Friday, August 13, 2010

What is the legacy of the pedophilia crisis in the Church?

Leonardo Boff's weekly columns are available in Spanish from Servicios Koinonia. Some of his older columns are available in English at

by Leonardo Boff (English translation by Rebel Girl)

In the 16th century, at the height of power of the Renaissance popes in Rome, who were involved in scandals of all kinds, a cry arose throughout the Church for its "reform from head to toe." This cry came from the laity, the lower clergy and theologians such as Luther, Zwingli and others. The response was the Counter-Reformation, which transformed the Catholic Church into a bulwark against the movement of the Reformers, further hardening its power structures.

Now, the scandal of pedophile priests in several Catholic countries has given rise to a strong clamor for structural reforms in the Church. This outcry comes not only from below, as at the time of the Reformation, but mainly from above, from cardinals and bishops. First, this sin and this crime was approached with a disastrous management by the Vatican. It initially attempted to discredit the facts as "media gossip," then sought to hide them, even using "pontifical secrecy" under the pretext of safeguarding the presumed intrinsic holiness of the Church, then minimized the facts, or resorted to arguing that a plot was being mounted by dark secular forces against the Church and, finally, faced with the impossibility of any excuse or escape route, the disturbing truth came to the surface.

The Pope took harsh measures against pedophiles, deemed insufficient by many people in the Church itself, because "zero tolerance" and canon and civil punishments are not enough. All this comes a posteriori, after the crime has been commited. Nothing is said about how to prevent such scandals from recurring and what reforms should be introduced in the experience of celibacy and the education of candidates for the priesthood. A priority is not placed upon the protection of innocent victims, many of whom reveal a dark spiritual void, the result of feeling betrayed by the Church, in a mixture of guilt and shame.

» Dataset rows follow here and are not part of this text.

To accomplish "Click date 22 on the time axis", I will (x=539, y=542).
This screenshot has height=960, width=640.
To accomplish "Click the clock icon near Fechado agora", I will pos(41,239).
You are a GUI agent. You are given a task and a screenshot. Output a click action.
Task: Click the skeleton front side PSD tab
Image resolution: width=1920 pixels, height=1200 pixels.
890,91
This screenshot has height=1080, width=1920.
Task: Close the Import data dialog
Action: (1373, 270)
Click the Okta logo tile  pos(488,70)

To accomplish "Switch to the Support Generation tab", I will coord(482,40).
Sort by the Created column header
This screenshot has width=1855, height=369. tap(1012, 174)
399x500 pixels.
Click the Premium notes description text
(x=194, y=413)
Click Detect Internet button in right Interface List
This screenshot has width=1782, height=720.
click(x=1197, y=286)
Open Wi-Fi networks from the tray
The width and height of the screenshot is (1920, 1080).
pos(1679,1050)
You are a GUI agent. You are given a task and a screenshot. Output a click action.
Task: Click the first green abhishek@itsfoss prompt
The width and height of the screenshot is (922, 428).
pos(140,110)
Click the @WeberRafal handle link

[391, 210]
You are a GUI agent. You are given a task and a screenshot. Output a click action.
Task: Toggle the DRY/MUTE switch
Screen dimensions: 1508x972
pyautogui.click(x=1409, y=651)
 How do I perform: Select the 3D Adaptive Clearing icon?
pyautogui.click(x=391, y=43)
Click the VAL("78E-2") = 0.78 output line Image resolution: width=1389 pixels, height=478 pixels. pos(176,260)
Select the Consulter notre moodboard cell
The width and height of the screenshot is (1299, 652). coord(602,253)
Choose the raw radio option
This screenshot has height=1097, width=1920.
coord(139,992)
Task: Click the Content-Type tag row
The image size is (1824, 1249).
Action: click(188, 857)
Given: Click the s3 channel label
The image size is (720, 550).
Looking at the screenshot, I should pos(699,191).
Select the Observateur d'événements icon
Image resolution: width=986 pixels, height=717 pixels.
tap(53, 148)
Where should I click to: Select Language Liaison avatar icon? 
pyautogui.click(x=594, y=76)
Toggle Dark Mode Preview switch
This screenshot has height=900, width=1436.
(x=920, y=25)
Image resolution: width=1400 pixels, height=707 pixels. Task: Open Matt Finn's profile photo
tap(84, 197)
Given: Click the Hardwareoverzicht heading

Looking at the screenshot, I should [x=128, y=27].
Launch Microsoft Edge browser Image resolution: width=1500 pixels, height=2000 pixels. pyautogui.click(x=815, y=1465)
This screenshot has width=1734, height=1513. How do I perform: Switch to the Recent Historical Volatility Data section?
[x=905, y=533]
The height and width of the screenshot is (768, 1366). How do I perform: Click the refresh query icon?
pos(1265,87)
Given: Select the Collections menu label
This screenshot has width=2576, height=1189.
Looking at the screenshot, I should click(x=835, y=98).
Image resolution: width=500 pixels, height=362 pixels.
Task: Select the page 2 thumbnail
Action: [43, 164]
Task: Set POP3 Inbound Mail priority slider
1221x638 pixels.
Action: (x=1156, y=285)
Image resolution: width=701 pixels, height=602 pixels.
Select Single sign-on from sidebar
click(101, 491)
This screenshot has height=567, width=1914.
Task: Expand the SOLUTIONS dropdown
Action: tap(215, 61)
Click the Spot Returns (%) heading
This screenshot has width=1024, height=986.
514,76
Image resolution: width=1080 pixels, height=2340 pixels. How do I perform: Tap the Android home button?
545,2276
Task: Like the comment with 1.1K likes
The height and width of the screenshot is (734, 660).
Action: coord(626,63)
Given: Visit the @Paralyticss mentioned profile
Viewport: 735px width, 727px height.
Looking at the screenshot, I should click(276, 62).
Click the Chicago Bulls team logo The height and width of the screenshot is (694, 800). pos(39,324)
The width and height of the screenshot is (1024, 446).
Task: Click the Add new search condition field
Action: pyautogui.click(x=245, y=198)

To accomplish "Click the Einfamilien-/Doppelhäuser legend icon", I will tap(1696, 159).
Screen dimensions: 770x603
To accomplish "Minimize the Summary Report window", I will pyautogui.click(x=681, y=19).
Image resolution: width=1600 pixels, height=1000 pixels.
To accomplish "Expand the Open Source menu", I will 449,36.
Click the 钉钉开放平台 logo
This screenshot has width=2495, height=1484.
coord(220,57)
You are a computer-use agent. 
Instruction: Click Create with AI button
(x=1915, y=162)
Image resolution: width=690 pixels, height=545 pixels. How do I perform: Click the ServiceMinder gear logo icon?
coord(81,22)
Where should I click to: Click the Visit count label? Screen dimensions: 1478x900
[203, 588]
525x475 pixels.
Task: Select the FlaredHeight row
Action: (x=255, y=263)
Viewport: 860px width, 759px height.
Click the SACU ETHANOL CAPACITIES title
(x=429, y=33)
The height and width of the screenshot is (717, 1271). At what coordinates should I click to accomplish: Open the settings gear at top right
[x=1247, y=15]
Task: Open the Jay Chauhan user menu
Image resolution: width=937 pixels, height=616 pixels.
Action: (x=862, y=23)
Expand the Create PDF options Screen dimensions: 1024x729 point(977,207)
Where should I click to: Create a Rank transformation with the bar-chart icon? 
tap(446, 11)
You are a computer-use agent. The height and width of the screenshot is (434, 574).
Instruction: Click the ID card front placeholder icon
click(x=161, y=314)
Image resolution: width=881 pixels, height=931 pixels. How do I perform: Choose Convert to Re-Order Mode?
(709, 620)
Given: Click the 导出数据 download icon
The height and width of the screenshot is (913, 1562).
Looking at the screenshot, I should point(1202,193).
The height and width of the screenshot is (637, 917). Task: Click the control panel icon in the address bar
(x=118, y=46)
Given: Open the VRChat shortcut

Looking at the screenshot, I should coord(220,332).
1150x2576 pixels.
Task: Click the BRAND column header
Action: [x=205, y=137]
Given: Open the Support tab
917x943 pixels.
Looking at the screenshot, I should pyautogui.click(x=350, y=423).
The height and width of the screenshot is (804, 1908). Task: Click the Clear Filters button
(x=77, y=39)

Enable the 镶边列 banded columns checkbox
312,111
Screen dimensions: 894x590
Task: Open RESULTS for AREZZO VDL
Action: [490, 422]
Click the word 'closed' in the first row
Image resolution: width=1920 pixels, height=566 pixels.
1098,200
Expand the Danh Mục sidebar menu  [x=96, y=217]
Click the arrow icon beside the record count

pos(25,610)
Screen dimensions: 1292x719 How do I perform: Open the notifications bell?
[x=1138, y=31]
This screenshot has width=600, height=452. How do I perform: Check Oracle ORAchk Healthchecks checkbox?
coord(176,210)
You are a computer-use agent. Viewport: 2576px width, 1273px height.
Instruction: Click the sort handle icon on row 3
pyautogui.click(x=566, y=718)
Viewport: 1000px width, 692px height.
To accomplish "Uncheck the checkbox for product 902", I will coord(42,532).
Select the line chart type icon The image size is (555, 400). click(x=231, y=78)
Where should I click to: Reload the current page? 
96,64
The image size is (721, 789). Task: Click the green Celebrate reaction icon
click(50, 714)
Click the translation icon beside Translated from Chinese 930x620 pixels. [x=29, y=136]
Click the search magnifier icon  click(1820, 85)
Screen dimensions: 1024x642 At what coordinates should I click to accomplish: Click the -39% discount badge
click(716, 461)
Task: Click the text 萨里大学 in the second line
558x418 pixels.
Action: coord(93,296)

Then the high authorities made serious allegations against each other. Cardinal Christoph Schönborn of Vienna accused Cardinal Angelo Sodano, when he was Secretary of State (the next highest position after the Pope), of having concealed the pedophilia of his predecessor in the See, Cardinal Hans-Herrman Groer. German bishops criticized their bishops' conference for not having been sufficiently vigilant against the notorious sexual abuse of Bishop Walter Mixa of Augsburg, who was forced to resign. Also with reference to the Bishop of Bruges in Belgium, who abused one of his nephews for 8 years.

The self-criticism made by Canberra Archbishop Mark Coleridge is impressive, acknowledging that Church moral concerning the body and sexuality is rigid and Jansenist in style, creating an "institutionalized immaturity" in seminarians, tending towards discretion and secretism in the face of crimes, in order to maintain the good name of the Church, fruit of a hypocritical triumphalism. The primate of Ireland, Diarmuid Martin, sincerely questioned the future of the Church in his country, such has been the number of pedophiles in institutions for many long years. He acknowledges that reforms are urgent, because the Church "can not be imprisoned in the past" and must fundamentally change its structure to prevent such deviations. Perhaps the most lucid and courageous document came from the Auxiliary Bishop of Canberra, Pat Power, who calls for a necessary "total systemic reform of Church structures." He states that: "It needs to be recognised that all wisdom does not reside exclusively in the present all male leadership of the Church and that the voices of the faithful must be heard." He bravely acknowledges that "if women had been part of the decision-making in the life of the Church", the Church might not be in its current crisis.

We could present the voices of other high church officials, but it is important to note that this scandal has affected the capital of ethics and trust of the institutional Church, paradoxically leaving a positive legacy: it raises the question of basic reforms, adopted by Vatican II. These, however, were boycotted by the Vatican Curia and the last two popes who were aligned with a conservative view and against all modernity.

Those of us who love the Church with its lights and shadows view the current crisis as an opportunity raised by the Spirit so that the institutional Church can really find the best way to convey the good news of Jesus and help humankind cope with an even greater crisis, that of the life-system and the Earth-sytem that are terribly threatened.